◆ Required work:
In the records below, find the line with "Given: Click the arrow" and the line with "This screenshot has height=769, width=1200."; return exactly those lines and every line between them.
Top of Data records
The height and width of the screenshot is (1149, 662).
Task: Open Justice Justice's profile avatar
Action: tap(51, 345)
Bottom of Data records
Top of Data records
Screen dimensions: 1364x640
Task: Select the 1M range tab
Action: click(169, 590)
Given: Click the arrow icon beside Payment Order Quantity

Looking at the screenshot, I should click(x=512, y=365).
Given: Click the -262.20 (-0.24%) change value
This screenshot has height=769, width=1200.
Bottom of Data records
◆ Expected answer:
Given: Click the arrow icon beside Payment Order Quantity

Looking at the screenshot, I should click(x=512, y=365).
Given: Click the -262.20 (-0.24%) change value
This screenshot has height=769, width=1200.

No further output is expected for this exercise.